Your goal |
Would you transcribe all of the entries that follow, word for word?

* * *

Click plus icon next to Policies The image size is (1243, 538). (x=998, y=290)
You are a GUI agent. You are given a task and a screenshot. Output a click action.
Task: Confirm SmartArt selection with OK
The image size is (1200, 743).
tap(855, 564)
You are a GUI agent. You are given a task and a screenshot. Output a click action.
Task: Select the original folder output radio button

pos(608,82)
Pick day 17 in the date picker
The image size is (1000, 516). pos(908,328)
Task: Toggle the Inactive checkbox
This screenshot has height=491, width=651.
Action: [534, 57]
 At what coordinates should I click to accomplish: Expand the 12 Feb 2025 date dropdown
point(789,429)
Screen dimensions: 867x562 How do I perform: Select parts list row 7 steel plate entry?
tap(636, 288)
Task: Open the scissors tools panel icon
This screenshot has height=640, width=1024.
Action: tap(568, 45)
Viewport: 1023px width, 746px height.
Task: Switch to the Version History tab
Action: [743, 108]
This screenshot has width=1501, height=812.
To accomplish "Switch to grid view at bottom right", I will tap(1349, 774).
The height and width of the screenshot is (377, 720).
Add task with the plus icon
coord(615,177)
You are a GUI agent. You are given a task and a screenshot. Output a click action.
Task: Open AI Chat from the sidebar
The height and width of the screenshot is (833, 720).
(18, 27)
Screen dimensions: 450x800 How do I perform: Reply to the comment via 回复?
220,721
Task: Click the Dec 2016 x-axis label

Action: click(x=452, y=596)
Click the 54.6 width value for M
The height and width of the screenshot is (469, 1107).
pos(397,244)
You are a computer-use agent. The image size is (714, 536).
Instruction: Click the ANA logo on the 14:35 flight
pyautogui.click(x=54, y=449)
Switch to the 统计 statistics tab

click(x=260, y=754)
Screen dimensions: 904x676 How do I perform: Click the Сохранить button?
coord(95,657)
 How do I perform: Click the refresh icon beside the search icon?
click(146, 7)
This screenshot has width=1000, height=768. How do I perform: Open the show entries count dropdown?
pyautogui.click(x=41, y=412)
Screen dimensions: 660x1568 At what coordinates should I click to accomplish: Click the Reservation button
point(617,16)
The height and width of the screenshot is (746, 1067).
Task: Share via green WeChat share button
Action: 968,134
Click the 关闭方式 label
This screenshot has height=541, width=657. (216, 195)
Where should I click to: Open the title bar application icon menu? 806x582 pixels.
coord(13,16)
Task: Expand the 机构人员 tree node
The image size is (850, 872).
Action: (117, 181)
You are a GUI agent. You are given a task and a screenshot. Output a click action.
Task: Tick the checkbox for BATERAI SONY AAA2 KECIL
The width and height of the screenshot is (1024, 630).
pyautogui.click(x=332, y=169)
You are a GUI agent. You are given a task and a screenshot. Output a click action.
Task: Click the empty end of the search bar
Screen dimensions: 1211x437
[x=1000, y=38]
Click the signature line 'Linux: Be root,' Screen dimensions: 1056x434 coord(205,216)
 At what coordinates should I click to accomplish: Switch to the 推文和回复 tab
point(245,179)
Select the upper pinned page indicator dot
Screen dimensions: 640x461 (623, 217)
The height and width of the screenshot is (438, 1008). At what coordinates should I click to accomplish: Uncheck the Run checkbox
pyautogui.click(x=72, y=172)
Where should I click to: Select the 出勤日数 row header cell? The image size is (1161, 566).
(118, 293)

* * *

Your response |
Click plus icon next to Policies The image size is (1243, 538). (x=998, y=290)
You are a GUI agent. You are given a task and a screenshot. Output a click action.
Task: Confirm SmartArt selection with OK
The image size is (1200, 743).
tap(855, 564)
You are a GUI agent. You are given a task and a screenshot. Output a click action.
Task: Select the original folder output radio button

pos(608,82)
Pick day 17 in the date picker
The image size is (1000, 516). pos(908,328)
Task: Toggle the Inactive checkbox
This screenshot has height=491, width=651.
Action: [534, 57]
 At what coordinates should I click to accomplish: Expand the 12 Feb 2025 date dropdown
point(789,429)
Screen dimensions: 867x562 How do I perform: Select parts list row 7 steel plate entry?
tap(636, 288)
Task: Open the scissors tools panel icon
This screenshot has height=640, width=1024.
Action: tap(568, 45)
Viewport: 1023px width, 746px height.
Task: Switch to the Version History tab
Action: [743, 108]
This screenshot has width=1501, height=812.
To accomplish "Switch to grid view at bottom right", I will tap(1349, 774).
The height and width of the screenshot is (377, 720).
Add task with the plus icon
coord(615,177)
You are a GUI agent. You are given a task and a screenshot. Output a click action.
Task: Open AI Chat from the sidebar
The height and width of the screenshot is (833, 720).
(18, 27)
Screen dimensions: 450x800 How do I perform: Reply to the comment via 回复?
220,721
Task: Click the Dec 2016 x-axis label

Action: click(x=452, y=596)
Click the 54.6 width value for M
The height and width of the screenshot is (469, 1107).
pos(397,244)
You are a computer-use agent. The image size is (714, 536).
Instruction: Click the ANA logo on the 14:35 flight
pyautogui.click(x=54, y=449)
Switch to the 统计 statistics tab

click(x=260, y=754)
Screen dimensions: 904x676 How do I perform: Click the Сохранить button?
coord(95,657)
 How do I perform: Click the refresh icon beside the search icon?
click(146, 7)
This screenshot has width=1000, height=768. How do I perform: Open the show entries count dropdown?
pyautogui.click(x=41, y=412)
Screen dimensions: 660x1568 At what coordinates should I click to accomplish: Click the Reservation button
point(617,16)
The height and width of the screenshot is (746, 1067).
Task: Share via green WeChat share button
Action: 968,134
Click the 关闭方式 label
This screenshot has height=541, width=657. (216, 195)
Where should I click to: Open the title bar application icon menu? 806x582 pixels.
coord(13,16)
Task: Expand the 机构人员 tree node
The image size is (850, 872).
Action: (117, 181)
You are a GUI agent. You are given a task and a screenshot. Output a click action.
Task: Tick the checkbox for BATERAI SONY AAA2 KECIL
The width and height of the screenshot is (1024, 630).
pyautogui.click(x=332, y=169)
You are a GUI agent. You are given a task and a screenshot. Output a click action.
Task: Click the empty end of the search bar
Screen dimensions: 1211x437
[x=1000, y=38]
Click the signature line 'Linux: Be root,' Screen dimensions: 1056x434 coord(205,216)
 At what coordinates should I click to accomplish: Switch to the 推文和回复 tab
point(245,179)
Select the upper pinned page indicator dot
Screen dimensions: 640x461 (623, 217)
The height and width of the screenshot is (438, 1008). At what coordinates should I click to accomplish: Uncheck the Run checkbox
pyautogui.click(x=72, y=172)
Where should I click to: Select the 出勤日数 row header cell? The image size is (1161, 566).
(118, 293)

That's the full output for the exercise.